Saved data entries
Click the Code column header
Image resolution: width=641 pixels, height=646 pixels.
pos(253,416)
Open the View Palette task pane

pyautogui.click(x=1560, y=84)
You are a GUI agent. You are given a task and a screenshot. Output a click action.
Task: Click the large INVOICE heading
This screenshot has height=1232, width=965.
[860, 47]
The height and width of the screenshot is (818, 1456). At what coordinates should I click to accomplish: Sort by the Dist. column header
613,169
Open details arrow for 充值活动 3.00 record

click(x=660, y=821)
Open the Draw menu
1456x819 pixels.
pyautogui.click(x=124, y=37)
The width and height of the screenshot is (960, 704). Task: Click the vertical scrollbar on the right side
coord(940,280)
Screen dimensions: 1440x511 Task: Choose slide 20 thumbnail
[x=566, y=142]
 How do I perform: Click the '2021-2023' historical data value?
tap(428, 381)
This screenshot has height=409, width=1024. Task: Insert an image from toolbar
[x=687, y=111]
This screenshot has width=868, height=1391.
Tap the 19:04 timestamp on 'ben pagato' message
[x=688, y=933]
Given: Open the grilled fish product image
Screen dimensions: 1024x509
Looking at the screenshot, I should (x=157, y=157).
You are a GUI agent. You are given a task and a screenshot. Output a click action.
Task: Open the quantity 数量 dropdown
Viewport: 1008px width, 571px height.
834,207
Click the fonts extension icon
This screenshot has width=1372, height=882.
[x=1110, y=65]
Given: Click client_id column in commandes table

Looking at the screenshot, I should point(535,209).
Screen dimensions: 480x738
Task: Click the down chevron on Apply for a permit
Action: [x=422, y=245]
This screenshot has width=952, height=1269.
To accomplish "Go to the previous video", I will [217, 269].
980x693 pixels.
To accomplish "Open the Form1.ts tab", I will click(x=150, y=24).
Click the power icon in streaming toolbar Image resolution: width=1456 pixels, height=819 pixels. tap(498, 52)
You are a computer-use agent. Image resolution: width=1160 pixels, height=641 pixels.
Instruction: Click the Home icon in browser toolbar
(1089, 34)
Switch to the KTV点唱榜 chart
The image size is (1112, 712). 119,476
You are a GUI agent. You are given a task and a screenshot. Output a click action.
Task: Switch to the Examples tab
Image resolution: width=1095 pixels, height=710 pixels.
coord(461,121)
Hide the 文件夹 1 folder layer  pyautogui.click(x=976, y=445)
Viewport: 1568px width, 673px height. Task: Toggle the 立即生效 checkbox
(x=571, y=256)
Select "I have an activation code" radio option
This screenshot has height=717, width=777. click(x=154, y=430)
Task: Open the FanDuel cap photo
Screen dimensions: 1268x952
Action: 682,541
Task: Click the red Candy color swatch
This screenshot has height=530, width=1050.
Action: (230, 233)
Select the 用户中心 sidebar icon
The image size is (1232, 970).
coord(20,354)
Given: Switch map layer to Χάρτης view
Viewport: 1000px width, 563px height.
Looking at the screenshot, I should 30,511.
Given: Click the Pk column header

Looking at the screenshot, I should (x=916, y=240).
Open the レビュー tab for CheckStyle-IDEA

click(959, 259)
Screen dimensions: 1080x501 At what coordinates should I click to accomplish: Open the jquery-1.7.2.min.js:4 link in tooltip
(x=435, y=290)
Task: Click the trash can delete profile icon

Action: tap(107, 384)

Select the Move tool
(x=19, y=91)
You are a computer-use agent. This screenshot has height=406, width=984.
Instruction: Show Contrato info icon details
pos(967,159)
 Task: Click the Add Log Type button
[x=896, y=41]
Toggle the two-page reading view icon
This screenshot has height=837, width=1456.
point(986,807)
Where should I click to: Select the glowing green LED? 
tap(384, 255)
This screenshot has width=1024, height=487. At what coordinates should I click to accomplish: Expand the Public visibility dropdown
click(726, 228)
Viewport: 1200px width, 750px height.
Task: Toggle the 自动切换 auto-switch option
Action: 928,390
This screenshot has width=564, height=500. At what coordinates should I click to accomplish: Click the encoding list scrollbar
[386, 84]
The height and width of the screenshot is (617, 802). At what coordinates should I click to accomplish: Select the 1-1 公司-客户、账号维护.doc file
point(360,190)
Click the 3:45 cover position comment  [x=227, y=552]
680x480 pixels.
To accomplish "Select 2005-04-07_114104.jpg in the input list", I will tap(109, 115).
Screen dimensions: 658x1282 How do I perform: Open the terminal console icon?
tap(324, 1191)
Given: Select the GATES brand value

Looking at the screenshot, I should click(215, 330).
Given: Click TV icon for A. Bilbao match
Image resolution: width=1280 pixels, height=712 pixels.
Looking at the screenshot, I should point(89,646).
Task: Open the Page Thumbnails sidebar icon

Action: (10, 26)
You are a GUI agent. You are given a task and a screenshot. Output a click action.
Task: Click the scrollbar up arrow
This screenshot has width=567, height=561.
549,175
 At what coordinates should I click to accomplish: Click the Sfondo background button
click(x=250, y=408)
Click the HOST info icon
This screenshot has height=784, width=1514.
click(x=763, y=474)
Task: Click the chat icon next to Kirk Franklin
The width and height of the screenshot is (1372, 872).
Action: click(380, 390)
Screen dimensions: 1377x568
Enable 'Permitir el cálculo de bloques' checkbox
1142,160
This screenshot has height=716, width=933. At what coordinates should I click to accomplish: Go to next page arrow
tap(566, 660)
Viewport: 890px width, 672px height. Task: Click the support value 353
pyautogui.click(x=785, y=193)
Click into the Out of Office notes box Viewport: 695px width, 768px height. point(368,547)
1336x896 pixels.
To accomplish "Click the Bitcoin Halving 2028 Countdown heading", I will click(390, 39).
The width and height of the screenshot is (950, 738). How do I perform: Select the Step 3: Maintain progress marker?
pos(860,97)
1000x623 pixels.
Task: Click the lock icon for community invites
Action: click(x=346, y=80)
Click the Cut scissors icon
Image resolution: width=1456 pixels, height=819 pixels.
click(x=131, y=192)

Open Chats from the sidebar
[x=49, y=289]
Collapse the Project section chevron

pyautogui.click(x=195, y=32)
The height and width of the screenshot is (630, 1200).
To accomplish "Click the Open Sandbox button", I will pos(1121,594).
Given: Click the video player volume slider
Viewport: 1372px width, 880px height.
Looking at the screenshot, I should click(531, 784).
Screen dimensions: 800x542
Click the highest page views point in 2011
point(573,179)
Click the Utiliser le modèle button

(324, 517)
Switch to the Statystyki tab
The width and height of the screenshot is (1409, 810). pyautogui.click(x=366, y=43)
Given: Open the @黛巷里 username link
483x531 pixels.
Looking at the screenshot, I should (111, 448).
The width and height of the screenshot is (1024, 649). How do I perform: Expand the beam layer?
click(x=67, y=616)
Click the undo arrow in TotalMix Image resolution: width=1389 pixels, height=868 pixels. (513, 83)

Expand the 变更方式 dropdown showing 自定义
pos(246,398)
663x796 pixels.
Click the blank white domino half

● Short problem: Format the lines of the listing from the one containing "Viewport: 890px width, 672px" through the one containing "I will pos(1121,594).", inclusive, as a JSON list of strings with one string per line and blank lines left out.

● Result for this exercise:
[
  "Viewport: 890px width, 672px height. Task: Click the support value 353",
  "pyautogui.click(x=785, y=193)",
  "Click into the Out of Office notes box Viewport: 695px width, 768px height. point(368,547)",
  "1336x896 pixels.",
  "To accomplish \"Click the Bitcoin Halving 2028 Countdown heading\", I will click(390, 39).",
  "The width and height of the screenshot is (950, 738). How do I perform: Select the Step 3: Maintain progress marker?",
  "pos(860,97)",
  "1000x623 pixels.",
  "Task: Click the lock icon for community invites",
  "Action: click(x=346, y=80)",
  "Click the Cut scissors icon",
  "Image resolution: width=1456 pixels, height=819 pixels.",
  "click(x=131, y=192)",
  "Open Chats from the sidebar",
  "[x=49, y=289]",
  "Collapse the Project section chevron",
  "pyautogui.click(x=195, y=32)",
  "The height and width of the screenshot is (630, 1200).",
  "To accomplish \"Click the Open Sandbox button\", I will pos(1121,594)."
]